Denying that it violated its students' free speech rights, Yale is standing by its decision to block a student site that offered an alternative to the university's own course planning tool. But Mary Miller, dean of Yale College, has admitted that the incident could have been handled better.

Last week, Yale began blocking a service created by students (YBB+, also known as CourseTable) that provided course listings and descriptions and a tool for helping students organize their schedules. Beginning last Monday at noon, when anyone tried accessing either site from within Yale's network, they'd receive an error warning against "malicious activity."

The institution also demanded the students pull the site down or face disciplinary action.

A firestorm erupted around the incident.

"Many of you have written to me directly or posted public comments expressing your concerns that the University's reaction to YBB+ was heavy-handed. In retrospect, I agree that we could have been more patient in asking the developers to take down information they had appropriated without permission, before taking the actions that we did," Miller wrote in an open letter to the Yale community posted Monday.

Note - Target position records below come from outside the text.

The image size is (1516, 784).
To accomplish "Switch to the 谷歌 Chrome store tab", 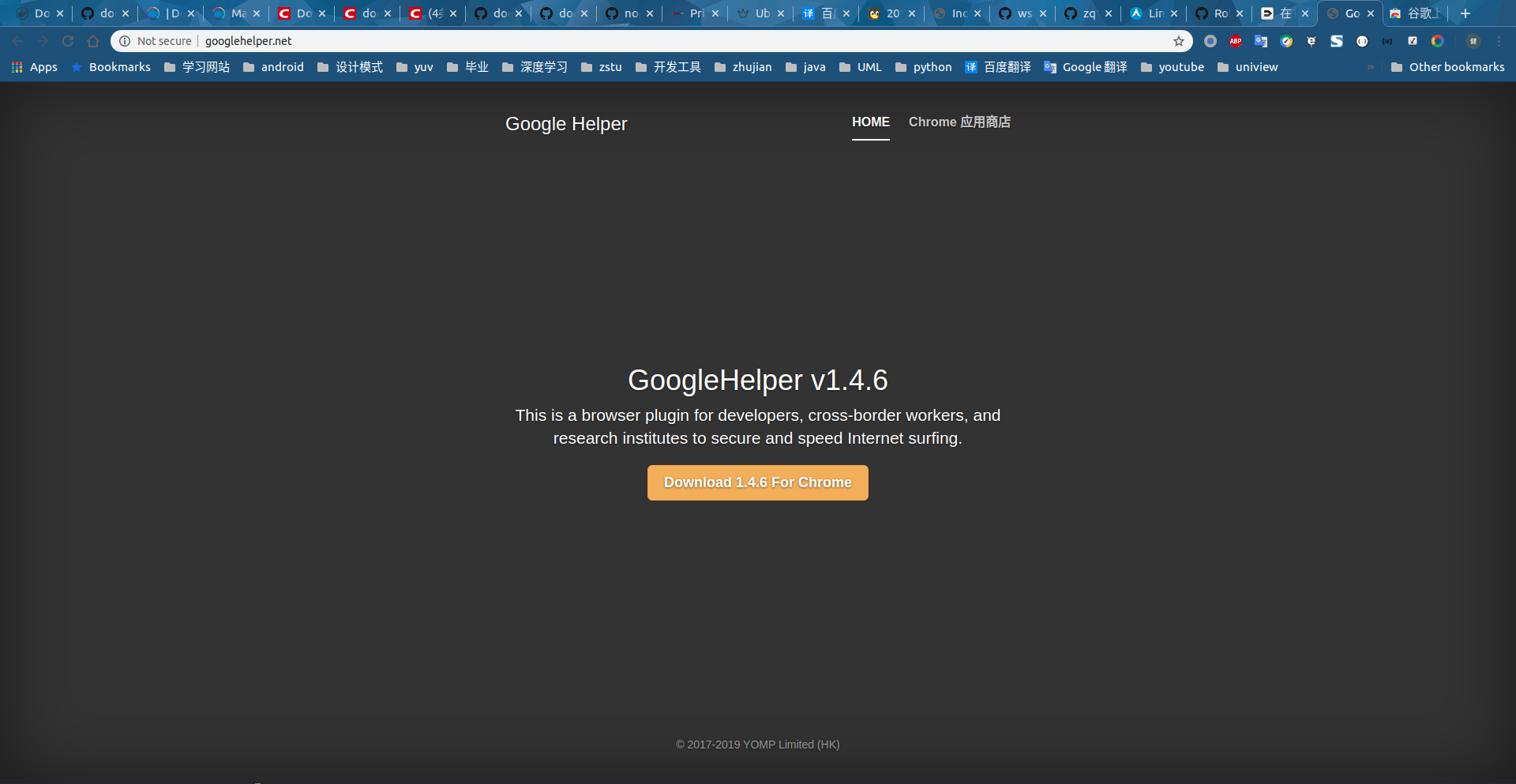I will point(1416,13).
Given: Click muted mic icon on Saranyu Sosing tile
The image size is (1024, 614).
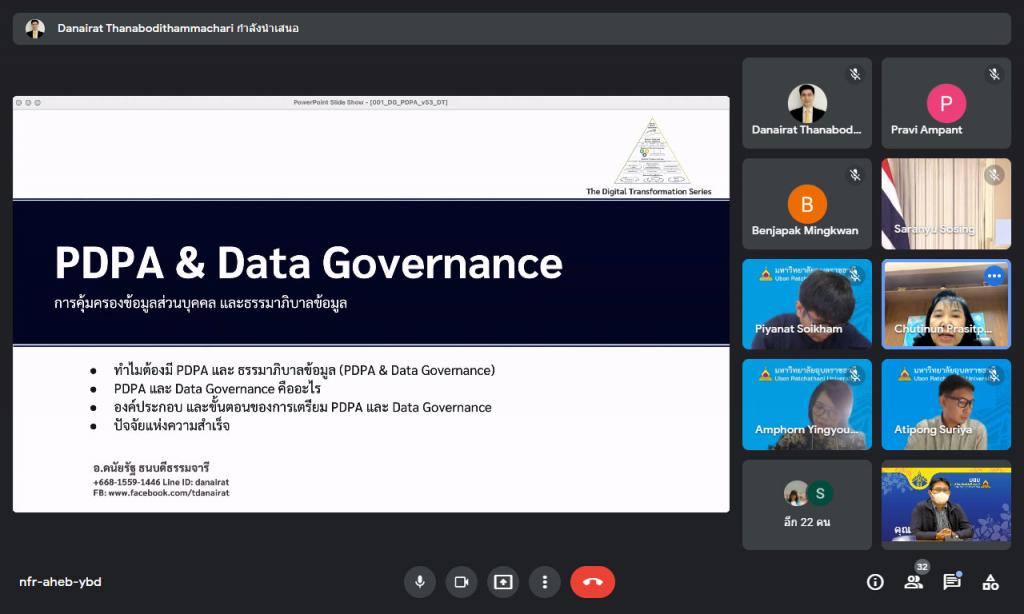Looking at the screenshot, I should [993, 175].
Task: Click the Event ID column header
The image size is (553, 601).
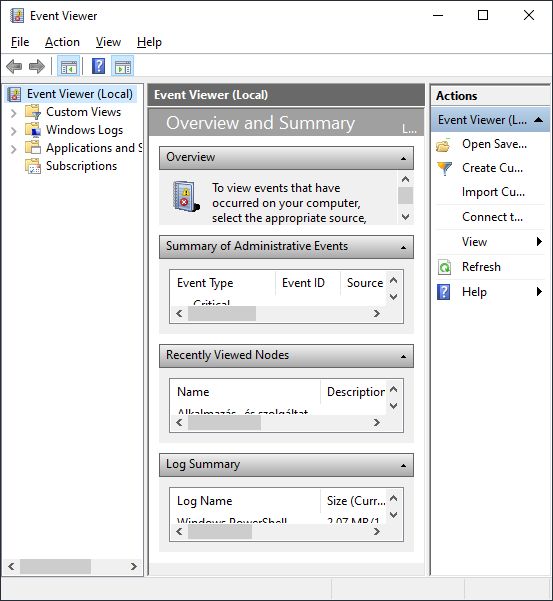Action: click(x=303, y=283)
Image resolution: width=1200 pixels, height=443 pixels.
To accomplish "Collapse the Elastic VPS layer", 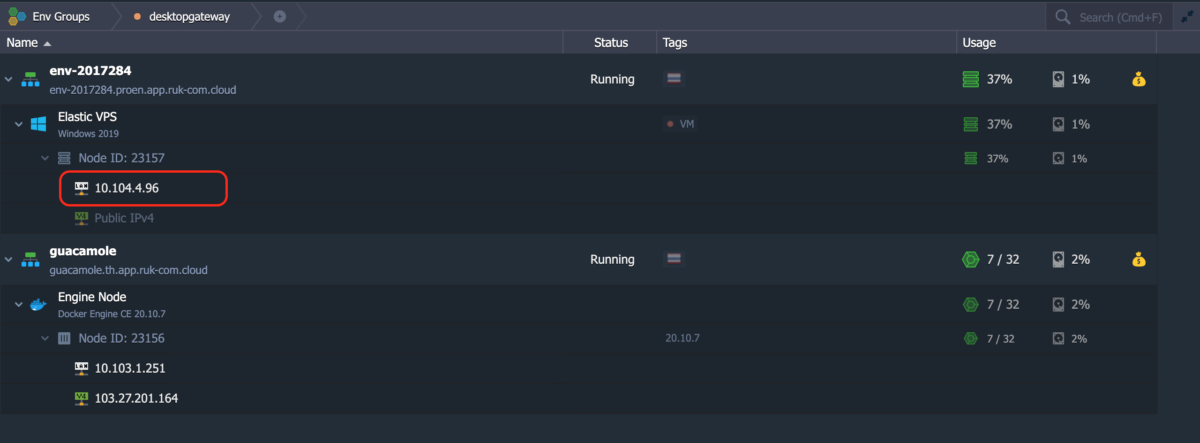I will pos(18,124).
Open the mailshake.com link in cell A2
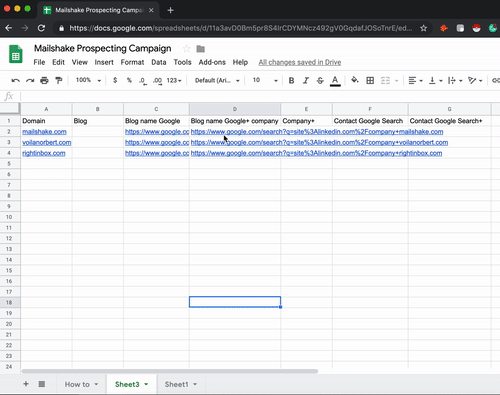 pyautogui.click(x=44, y=132)
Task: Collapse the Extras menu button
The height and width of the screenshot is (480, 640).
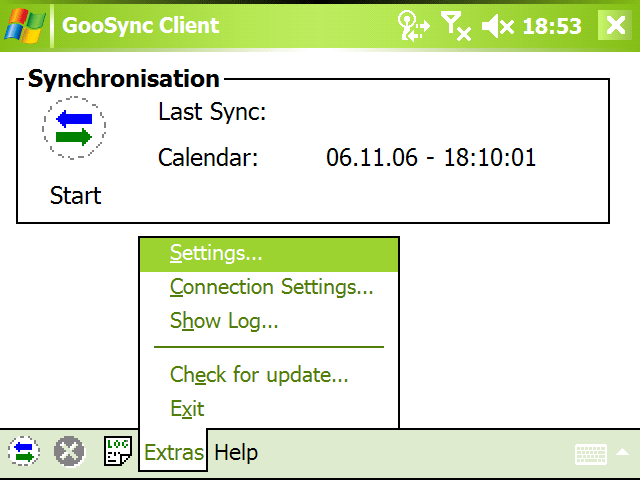Action: (x=173, y=452)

"However," she added, "I disagree that Yale violated its policies on free expression in this situation."

At issue, according to Miller, is the content of the students' site, which, significantly, included faculty evaluations, which Miller said were being used in violation of the university's appropriate use policy.

Miller wrote, "The information at the center of this controversy is the faculty evaluation, which Yale began collecting, not as a course selection tool, but as a way of helping faculty members improve their teaching. When a faculty committee decided in 2003 to collect and post these evaluations online for student use, it gave careful consideration to the format and felt strongly that numerical data would be misleading and incomplete if they were not accompanied by student comments. The tool created by YBB+ set aside the richer body of information available on the Yale website, including student comments, and focused on simple numerical ratings. In doing so, the developers violated Yale's appropriate use policy by taking and modifying data without permission, but, more importantly, they encouraged students to select courses on the basis of incomplete information. To claim that Yale's effort to ensure that students received complete information somehow violated freedom of expression turns that principle on its head."

In an earlier letter, she explained: "Free speech defines Yale's community; the people who belong to it understand that they are entitled to share their views just as they must tolerate the views of others, no matter how offensive. The right to free speech, however, does not entitle anyone to appropriate university resources. In the case of YBB+, developers were unaware that they were not only violating the appropriate use policy but also breaching the trust the faculty had put in the college to act as stewards of their teaching evaluations."

The students, Peter Xu and Harry Yu, argued that the site simply provides a better alternative for Yale's students:

"The contents of the page is in fact, a listing of courses much more usable than the official one at Yale OCI," the students wrote in a post on their site. "The page loads once, and searching for courses and viewing course descriptions happen instantly as the data is all pre-downloaded."

Further, they said, their site was in use by 40 percent of the student body at the time that Yale started blocking it. "Over 2,000 students out of a campus of 5,000 were using it as of today noon, when the Yale administration began blocking it using traffic inspection.... When the site was blocked, 2,000 students no longer had any idea of the courses they wanted to take. They had to go back to using OCI."

Miller wrote that the university's actions were in keeping with its "policies and principles," but, she wrote, "I see now that it erred in trying to compel students to have as a reference the superior set of data that the complete course evaluations provide. That effort served only to raise concerns about the proper use of network controls. In the end, students can and will decide for themselves how much effort to invest in selecting their courses."

In a twist, Miller wrote that Yale had discovered another site offering services similar to those of YBB+ but that does not violate Yale's use policy.

"Technology has moved faster than the faculty could foresee when it voted to make teaching evaluations available to students over a decade ago, and questions of who owns data are evolving before our very eyes. Just this weekend, we learned of a tool that replicates YBB+'s efforts without violating Yale's appropriate use policy, and that leapfrogs over the hardest questions before us. What we now see is that we need to review our policies and practices."

As of this writing, 687 current students have signed an online petition asking Yale to unblock CourseTable.

Yu and Xu, meanwhile, have provided a list of five recommendations for Yale and other university's in dealing with situations like this in the future. That list can be found on coursetable.com/recommendations.

Further details about the incident can be found in the Washington Post's comprehensive coverage from last week.